If MSN keeps this up they will have the best mousetrap when they roll this out of beta in the next couple of months.

Network Solutions Touts Google Top Positions

Monday, February 20th, 2006

I went to buy a couple of domain names today and was looking for info on international domains – so I pick Network Solutions as a decent starting point. Well they did not have what I wanted so I went to leave and try something else…

What do I get but a pop under or exit console trying to sell be top positions in Google search…. NICE…

Curious I click the link and they send me to an AdWords signup page…. Come guys this is bush league… but I guess if it works they do not care about the bad PR it gives for other visitors…

US Senate Grills Search Big 3

Wednesday, February 15th, 2006

Okay this meeting should be over by now but I am curious as to what happened.

And why exactly does the US Senate have the right to tell a company what to do when dealing with foreign companies so long as no laws are broken????

Oh that’s right Human Rights.

Now we did’t do that for companies that worked with governments that supported Apartheid, or South American non-Communist dictators that tortured people…

So is the government getting involved to make this aimed at just situations that support our national interests or more to the point their interests?

This is a slippery slope that our country has gone down before. Who plays the McCarthy character this time?

There are always multiple sides to most situations and we need to be careful that the rhetoric of one is not allowed a bigger voice because they carry a bigger stick!

Google Adds Pay Per Call

Wednesday, February 15th, 2006

So Seth Grodin noticed it first – at least of the publications I try and read every day – Google is beta testing Pay Per Call.

And as has been noted it is not working…. though I am sure they will be counting the number of telephone numbers each ad and position generated for the days it is down.

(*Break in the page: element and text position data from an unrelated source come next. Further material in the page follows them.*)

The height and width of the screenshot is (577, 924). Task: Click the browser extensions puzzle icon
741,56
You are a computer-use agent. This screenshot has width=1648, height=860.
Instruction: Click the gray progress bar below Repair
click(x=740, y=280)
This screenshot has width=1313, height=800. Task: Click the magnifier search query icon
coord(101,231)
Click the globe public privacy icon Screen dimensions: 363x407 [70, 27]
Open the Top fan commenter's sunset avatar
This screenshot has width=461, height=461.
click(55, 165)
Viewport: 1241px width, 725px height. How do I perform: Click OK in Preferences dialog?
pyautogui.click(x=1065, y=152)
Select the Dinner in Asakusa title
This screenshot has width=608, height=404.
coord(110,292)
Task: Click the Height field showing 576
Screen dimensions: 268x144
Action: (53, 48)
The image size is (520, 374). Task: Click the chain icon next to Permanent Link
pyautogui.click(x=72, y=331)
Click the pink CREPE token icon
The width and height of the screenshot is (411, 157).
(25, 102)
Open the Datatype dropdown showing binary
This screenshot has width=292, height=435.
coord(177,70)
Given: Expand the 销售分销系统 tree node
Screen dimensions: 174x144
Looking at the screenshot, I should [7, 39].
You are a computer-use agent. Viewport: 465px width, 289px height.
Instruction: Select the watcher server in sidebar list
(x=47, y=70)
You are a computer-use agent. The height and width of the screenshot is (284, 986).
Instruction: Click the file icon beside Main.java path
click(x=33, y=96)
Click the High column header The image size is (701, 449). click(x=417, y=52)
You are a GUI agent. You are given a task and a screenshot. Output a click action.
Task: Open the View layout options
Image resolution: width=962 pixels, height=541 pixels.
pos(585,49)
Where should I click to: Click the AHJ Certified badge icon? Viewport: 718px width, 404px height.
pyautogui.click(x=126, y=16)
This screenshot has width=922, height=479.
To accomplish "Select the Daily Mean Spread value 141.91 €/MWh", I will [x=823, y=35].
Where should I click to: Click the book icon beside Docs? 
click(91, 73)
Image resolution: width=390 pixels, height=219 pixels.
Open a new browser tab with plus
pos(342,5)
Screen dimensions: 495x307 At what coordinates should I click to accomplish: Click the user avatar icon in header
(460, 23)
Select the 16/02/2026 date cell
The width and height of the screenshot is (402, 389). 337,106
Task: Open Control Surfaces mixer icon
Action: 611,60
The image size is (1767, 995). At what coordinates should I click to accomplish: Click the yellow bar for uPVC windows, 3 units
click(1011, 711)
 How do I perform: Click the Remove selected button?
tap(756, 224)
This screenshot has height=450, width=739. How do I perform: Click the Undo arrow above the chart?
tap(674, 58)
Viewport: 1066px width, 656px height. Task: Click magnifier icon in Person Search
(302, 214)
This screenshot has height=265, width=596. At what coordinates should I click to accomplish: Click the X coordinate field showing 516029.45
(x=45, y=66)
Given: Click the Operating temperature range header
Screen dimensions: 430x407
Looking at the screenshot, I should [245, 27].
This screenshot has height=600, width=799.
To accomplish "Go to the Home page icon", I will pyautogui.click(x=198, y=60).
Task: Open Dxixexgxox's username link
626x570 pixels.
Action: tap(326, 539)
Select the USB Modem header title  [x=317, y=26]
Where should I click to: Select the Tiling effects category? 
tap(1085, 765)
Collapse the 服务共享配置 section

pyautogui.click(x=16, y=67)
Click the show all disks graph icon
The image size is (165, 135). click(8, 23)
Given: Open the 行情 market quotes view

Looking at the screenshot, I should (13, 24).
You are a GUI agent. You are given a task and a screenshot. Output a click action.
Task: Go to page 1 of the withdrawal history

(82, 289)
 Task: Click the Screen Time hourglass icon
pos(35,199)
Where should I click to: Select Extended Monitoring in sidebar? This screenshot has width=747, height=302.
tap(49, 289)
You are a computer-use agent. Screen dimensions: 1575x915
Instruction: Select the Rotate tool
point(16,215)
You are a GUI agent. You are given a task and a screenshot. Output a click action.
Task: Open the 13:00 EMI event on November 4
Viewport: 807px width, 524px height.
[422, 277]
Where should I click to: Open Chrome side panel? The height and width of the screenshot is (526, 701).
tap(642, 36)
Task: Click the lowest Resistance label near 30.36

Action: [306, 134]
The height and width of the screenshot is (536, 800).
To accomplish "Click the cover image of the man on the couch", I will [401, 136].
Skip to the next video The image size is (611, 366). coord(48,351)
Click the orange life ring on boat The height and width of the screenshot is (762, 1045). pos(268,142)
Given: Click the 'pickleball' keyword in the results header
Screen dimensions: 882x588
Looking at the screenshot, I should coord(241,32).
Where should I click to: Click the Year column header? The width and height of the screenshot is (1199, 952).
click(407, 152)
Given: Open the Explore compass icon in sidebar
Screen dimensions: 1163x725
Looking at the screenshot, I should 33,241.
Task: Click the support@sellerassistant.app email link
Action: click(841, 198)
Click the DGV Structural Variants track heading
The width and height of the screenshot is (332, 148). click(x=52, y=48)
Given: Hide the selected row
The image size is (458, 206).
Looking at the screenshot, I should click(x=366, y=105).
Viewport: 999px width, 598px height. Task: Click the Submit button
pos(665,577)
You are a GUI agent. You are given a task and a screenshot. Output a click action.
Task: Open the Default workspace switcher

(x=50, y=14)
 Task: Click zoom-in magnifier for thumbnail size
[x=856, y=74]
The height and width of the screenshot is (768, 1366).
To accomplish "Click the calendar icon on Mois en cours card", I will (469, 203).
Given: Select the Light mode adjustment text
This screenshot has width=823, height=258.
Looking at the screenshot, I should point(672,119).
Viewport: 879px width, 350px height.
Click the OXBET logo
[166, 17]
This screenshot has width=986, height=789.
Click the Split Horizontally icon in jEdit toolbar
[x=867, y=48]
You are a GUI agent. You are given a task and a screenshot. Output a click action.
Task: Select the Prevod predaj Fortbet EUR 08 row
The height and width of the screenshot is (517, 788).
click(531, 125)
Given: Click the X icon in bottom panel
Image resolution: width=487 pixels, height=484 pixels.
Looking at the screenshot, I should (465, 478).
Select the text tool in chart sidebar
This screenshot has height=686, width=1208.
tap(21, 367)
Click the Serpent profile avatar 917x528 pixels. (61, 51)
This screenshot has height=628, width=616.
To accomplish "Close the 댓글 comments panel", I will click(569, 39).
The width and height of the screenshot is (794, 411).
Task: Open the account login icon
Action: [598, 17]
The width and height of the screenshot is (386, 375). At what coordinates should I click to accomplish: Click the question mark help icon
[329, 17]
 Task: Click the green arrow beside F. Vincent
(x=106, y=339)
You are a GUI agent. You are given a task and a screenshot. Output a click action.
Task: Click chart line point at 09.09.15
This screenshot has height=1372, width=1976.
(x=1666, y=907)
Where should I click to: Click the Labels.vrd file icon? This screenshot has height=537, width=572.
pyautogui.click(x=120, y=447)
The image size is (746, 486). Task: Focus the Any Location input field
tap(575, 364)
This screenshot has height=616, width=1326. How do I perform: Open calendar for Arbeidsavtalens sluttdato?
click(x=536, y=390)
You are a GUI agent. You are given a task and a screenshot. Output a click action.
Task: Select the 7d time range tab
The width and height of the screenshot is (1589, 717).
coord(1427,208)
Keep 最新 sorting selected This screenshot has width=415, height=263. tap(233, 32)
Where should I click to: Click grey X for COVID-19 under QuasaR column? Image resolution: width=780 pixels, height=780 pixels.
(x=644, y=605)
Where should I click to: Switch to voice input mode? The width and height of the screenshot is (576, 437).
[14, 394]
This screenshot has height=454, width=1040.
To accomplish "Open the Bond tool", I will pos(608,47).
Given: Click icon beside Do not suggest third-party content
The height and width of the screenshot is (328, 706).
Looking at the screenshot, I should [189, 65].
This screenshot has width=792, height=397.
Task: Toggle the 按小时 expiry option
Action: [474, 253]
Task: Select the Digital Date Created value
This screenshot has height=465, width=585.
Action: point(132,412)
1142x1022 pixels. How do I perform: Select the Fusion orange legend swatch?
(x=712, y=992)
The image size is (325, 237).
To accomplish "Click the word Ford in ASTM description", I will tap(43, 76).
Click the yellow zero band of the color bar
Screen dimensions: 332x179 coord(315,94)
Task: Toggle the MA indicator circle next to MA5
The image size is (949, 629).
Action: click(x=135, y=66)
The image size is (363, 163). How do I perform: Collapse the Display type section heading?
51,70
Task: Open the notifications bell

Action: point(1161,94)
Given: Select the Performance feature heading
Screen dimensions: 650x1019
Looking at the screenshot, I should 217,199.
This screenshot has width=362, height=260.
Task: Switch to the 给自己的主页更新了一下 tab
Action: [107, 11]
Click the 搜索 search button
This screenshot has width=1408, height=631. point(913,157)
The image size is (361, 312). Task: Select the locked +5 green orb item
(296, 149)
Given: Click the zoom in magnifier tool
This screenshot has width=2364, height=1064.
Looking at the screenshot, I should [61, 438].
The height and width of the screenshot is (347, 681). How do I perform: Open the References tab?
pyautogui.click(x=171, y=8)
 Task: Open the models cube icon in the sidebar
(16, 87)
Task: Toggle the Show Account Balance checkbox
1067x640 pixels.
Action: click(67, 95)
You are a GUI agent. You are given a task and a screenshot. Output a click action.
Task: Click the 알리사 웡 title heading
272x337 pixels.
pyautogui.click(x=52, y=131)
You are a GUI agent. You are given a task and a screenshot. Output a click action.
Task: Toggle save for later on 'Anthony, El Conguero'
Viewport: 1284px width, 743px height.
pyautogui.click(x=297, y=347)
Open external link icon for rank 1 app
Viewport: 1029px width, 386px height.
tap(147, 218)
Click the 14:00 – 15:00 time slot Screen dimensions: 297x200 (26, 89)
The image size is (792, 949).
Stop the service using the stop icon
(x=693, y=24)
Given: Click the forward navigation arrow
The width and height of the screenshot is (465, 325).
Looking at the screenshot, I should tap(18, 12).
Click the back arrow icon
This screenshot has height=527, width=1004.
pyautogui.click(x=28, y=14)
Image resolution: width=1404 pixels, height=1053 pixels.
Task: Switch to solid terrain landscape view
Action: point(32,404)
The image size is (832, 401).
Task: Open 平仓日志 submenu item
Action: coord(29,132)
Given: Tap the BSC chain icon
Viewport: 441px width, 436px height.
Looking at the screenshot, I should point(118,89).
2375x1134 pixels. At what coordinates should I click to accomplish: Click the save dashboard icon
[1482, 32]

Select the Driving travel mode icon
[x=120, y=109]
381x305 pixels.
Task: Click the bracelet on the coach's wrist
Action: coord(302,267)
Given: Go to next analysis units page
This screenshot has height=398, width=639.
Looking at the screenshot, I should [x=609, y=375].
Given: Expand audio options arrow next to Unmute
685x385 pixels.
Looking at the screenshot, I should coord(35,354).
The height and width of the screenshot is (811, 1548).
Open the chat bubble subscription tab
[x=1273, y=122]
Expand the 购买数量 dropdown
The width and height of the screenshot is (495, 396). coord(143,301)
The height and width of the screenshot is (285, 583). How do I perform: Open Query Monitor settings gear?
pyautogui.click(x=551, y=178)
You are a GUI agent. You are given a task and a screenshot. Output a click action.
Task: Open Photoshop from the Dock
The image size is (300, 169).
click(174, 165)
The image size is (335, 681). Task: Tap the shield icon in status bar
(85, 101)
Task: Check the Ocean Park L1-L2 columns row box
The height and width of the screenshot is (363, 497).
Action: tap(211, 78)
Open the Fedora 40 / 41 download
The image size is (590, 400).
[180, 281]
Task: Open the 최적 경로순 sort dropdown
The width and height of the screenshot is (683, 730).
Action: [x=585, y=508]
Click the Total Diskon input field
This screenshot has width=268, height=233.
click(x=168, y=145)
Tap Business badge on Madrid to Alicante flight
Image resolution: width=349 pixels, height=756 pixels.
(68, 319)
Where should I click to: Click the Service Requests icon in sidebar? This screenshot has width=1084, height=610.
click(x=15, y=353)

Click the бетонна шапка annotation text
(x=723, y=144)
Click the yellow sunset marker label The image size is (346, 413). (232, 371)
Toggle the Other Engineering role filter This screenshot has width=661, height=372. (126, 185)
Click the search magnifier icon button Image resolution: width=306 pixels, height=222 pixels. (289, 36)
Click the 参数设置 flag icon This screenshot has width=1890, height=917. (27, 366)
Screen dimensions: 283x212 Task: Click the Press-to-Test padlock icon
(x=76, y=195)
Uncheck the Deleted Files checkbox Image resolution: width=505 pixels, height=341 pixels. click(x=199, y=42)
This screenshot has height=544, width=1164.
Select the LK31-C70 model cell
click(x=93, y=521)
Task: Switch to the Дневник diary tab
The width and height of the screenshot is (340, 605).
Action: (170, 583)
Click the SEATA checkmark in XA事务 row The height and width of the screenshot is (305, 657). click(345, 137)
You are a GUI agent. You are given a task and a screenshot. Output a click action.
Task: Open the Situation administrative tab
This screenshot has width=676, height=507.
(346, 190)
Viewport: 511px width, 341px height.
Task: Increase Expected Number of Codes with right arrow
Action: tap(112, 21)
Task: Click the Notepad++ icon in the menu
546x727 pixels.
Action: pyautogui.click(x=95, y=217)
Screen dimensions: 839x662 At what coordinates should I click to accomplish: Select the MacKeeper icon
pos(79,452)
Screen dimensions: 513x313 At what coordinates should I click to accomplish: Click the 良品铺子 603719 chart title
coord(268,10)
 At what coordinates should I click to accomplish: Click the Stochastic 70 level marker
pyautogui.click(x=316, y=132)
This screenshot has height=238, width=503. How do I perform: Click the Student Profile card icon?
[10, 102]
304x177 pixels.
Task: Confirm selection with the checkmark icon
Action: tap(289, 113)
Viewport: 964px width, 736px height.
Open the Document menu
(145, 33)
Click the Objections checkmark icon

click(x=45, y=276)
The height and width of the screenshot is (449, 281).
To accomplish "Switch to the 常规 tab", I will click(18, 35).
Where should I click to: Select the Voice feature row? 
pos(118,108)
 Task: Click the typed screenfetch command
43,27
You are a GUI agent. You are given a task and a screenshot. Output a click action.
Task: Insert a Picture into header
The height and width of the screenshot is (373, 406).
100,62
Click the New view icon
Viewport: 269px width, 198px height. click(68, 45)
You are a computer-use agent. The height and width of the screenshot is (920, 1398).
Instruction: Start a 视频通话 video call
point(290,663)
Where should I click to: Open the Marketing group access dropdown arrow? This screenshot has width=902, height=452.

Just another optimization process that will now be needed. What type of keywords work best – action words, branded terms, etc… is position a factor as well as the actual copy… I needed another project to add to my schedule…

Interesting that when FindWhat added this it was not a major factor… also Sensis in Australia has it…

I blogged about a discussion I had with one of the tech companies in this space – Estara – not long ago. The technology is really going to change local search I think.

MSN Search and Lose

Tuesday, February 14th, 2006

It did not take long for someone to start exploiting the MSN Search and Win campaign.

A poster over at ThreadWatch.org details his hack of the competition, while another posted the list of keywords.

And we wonder why the search engines are ever vigil of us hacking their algorithms and creating clever cheats to improve SERP ranking…..

Not So Funny Valentine For Google

Tuesday, February 14th, 2006

Protesters around the world took aim at Google today and using the Valentine’s Day theme displayed broken hearts and ripped cards to display their objections to Google’s support of the restrictive Chinese government through censorship of the search results.

In New York only 15-20 protesters came out two days after the big blizzard and were well behaved according to spectators’ reports.

Lhadon Tethong, executive director of Students for a Free Tibet, the Manhattan-based group that organized the demonstration said Google’s approach to the China situation was wrong and that over 3600 people had committed to stop using Google for a day.

In the overall scheme of things the protest was a minor event and the loss of a few thousand searches for a day is nothing to Google. But you have to applaud the effort.